In the years since, the city and Southside Recycling have worked on the necessary permits to allow the work to proceed on a new 175-acre site in Chicago’s South Deering neighborhood. According to court documents, the recycling company has owned the land for decades.

According to the complaint, the city repeatedly assured the recycling center developers that its plans either met or exceeded all of the city’s rules.
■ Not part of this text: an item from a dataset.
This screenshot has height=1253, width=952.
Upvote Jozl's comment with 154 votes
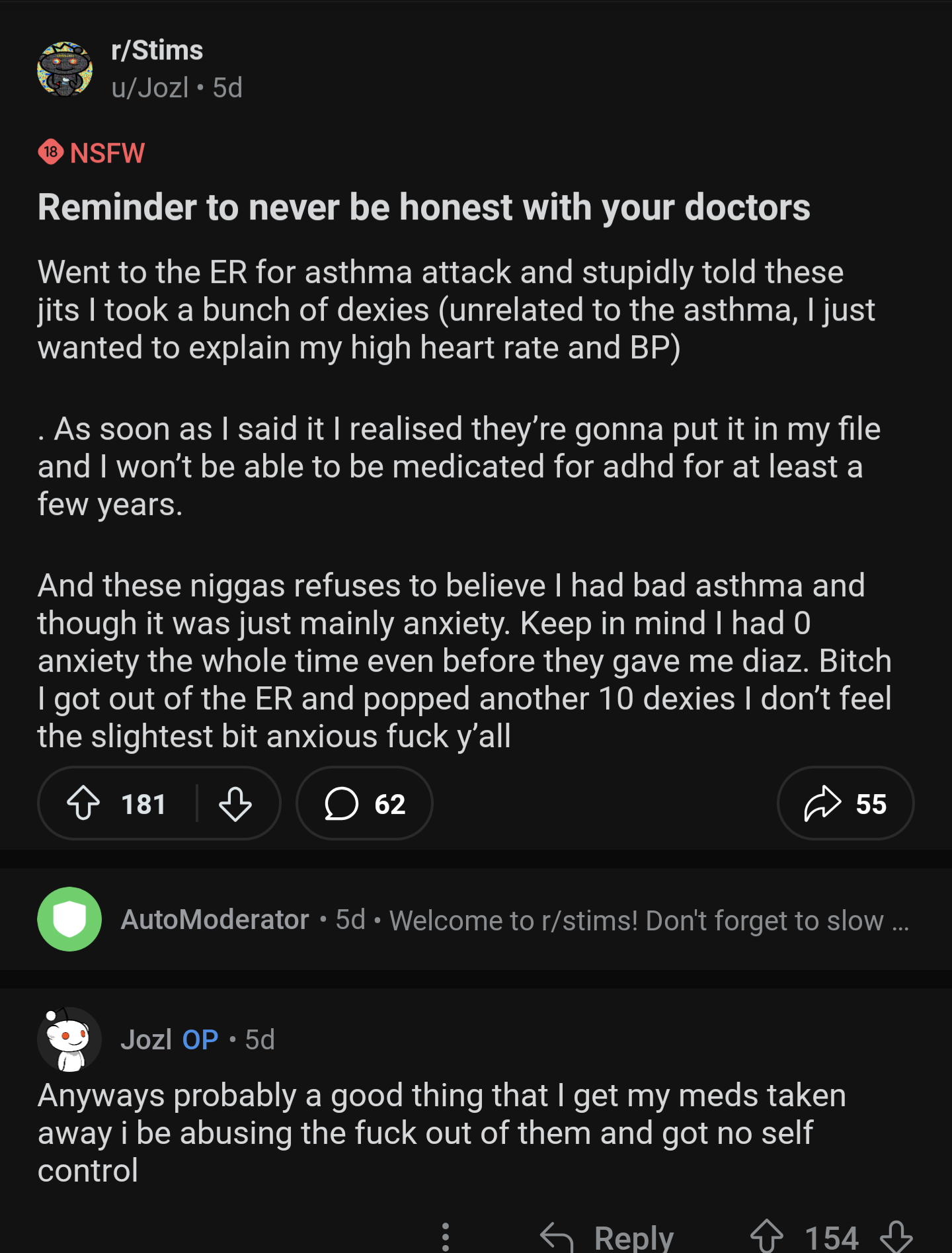tap(767, 1235)
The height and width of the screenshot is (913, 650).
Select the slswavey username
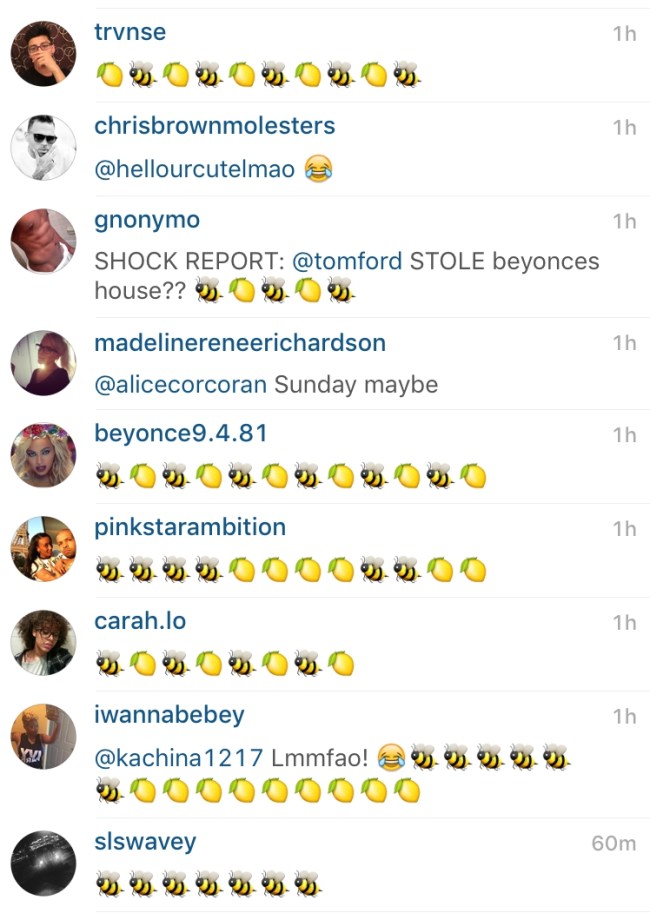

Southside Recycling then obtained all of the needed permits from the state, including emissions permits for its metal shredder from the Illinois Environmental Protection Agency.

They noted the IEPA modeling and review work, which was supervised by the U.S. EPA, “expressly addressed the important environmental justice concerns of the community” and “explicitly took into account the Southeast Side’s existing environmental burdens.”

And, in their Feb. 18 statement responding to the final permit denial, RMG added: "The City’s own health experts, using intentionally inflated parameters to overstate the effects of the operation, still concluded that the facility poses no risk of adverse health effects above the benchmarks defined by the U.S. EPA."

However, when the company submitted its formal large recycling facility permit request to the city in November 2020, the project came under assault from activists both at public hearings and in public demonstrations, demanding the city deny the permit request.

The activists have cloaked their demands in concerns over the project’s alleged impact on the neighboring predominantly Black communities.

Those activists also joined the court fight, intervening in the action to press their own claims.

Judges in federal and Cook County courts have each initially brushed aside Southside Recycling’s claims, saying the company had not yet received a final decision from the city.

However, in rejecting RMG’s request for a temporary restraining order last August, a Cook County judge determined RMG may still be able to pursue its claims for hundreds of millions of dollars in damages from Chicago city taxpayers, should the city ultimately refuse them a permit.

RMG has appealed the Cook County judge’s decision. A state appeals court has not yet weighed in.

RMG has been represented in the action by attorneys David J. Chizewer and Harleen Kaur, of the firm of Goldberg Kohn, of Chicago.

The city is represented by attorneys from its Department of Law.